**Written task:**
Find each line in the entries below that contains the word "should", and copy those lines out in full.

**Information:**

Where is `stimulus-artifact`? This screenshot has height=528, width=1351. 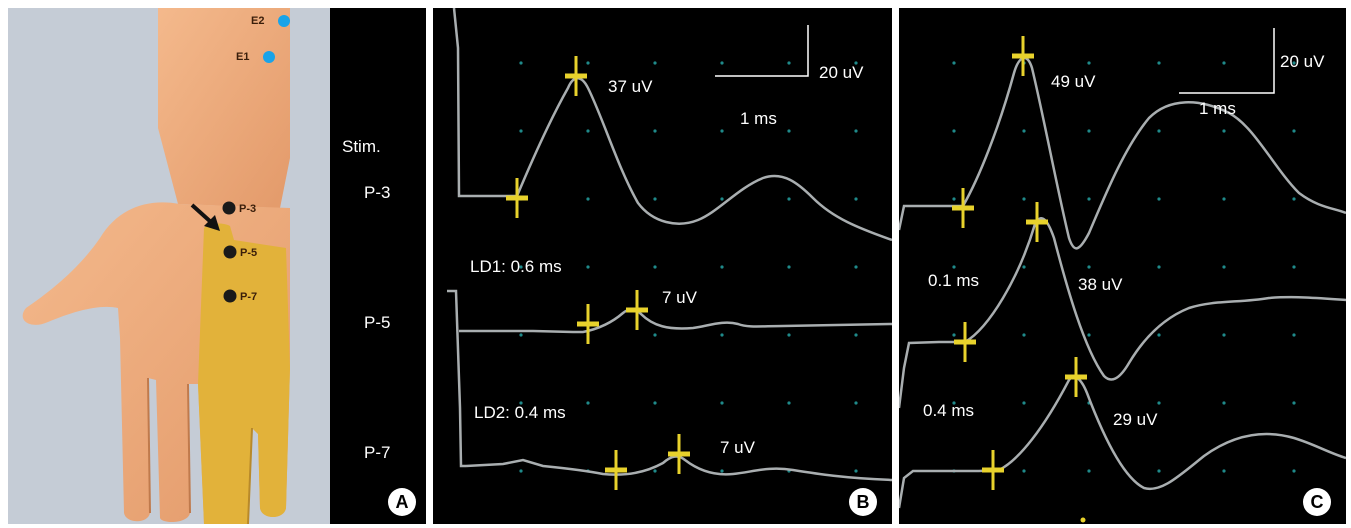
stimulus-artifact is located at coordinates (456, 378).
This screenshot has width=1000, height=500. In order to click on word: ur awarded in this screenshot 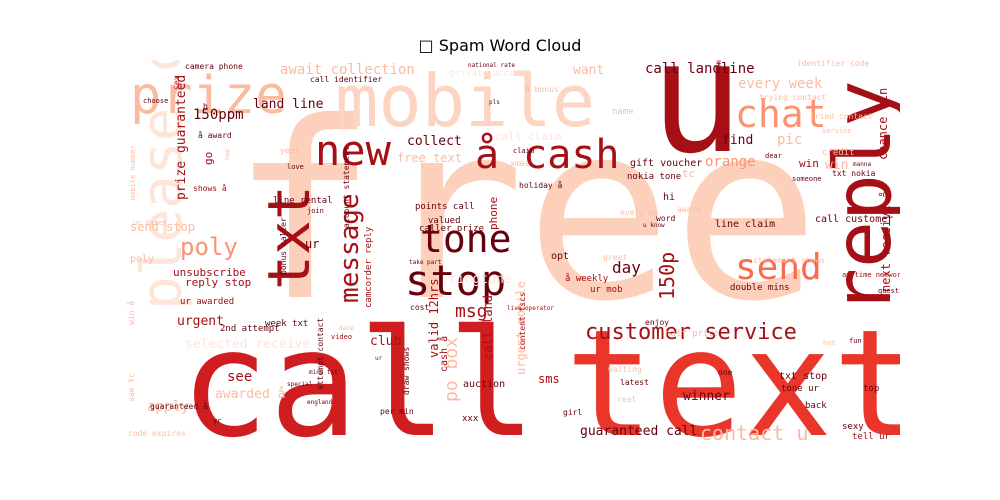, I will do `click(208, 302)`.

---

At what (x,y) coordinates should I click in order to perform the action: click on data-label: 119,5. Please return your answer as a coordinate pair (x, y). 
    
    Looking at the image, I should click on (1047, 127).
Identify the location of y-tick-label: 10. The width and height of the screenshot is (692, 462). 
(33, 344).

---

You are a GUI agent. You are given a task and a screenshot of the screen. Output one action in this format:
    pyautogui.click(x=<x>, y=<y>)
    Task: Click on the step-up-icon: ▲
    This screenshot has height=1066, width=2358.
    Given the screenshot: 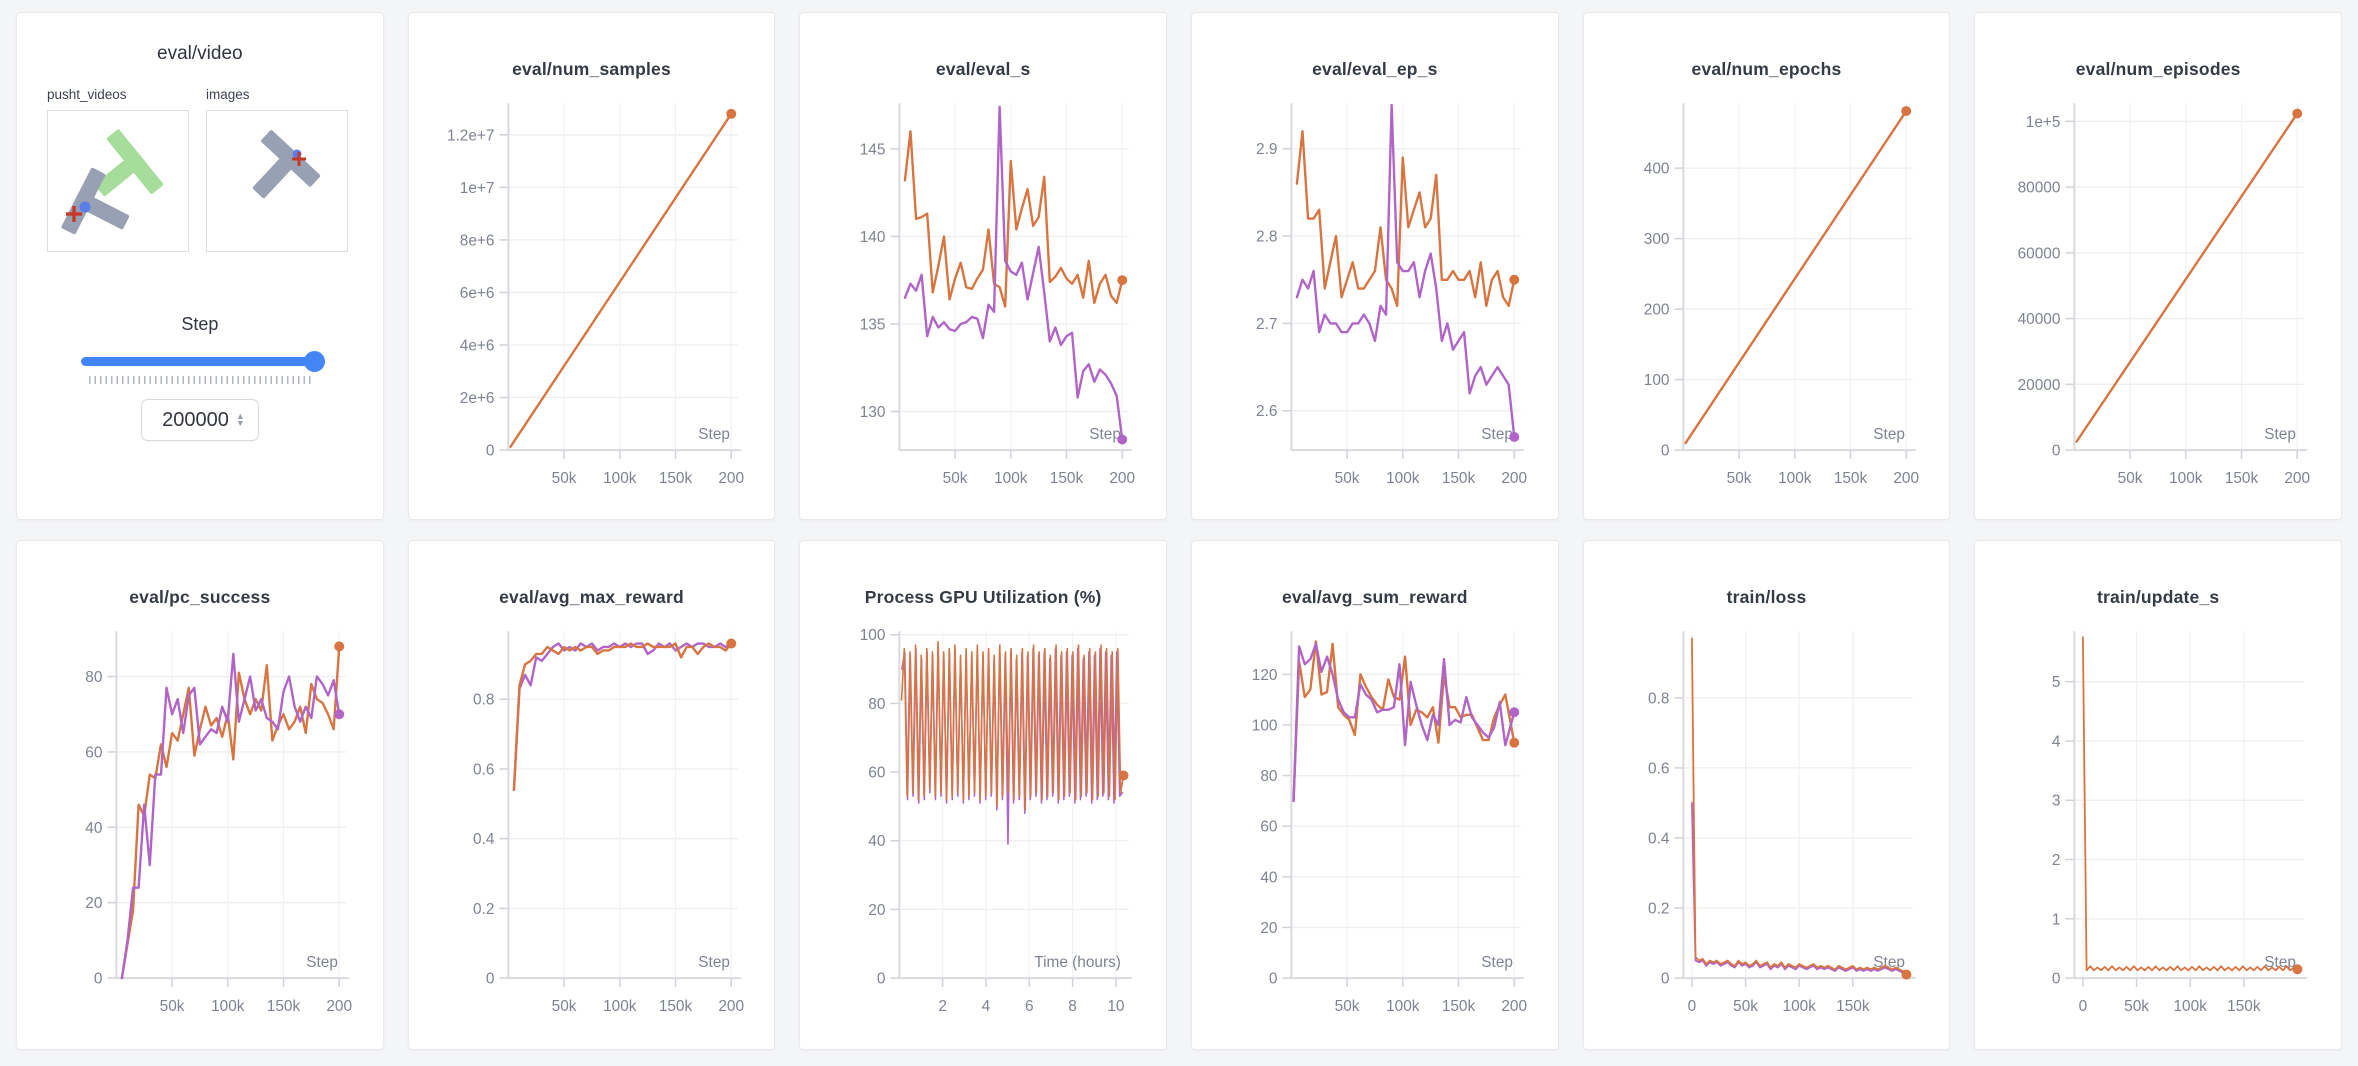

**Solution to this exercise:**
At what (x,y) coordinates should I click in order to perform the action: click on data-label: 119,5. Please return your answer as a coordinate pair (x, y). 
    Looking at the image, I should click on (1047, 127).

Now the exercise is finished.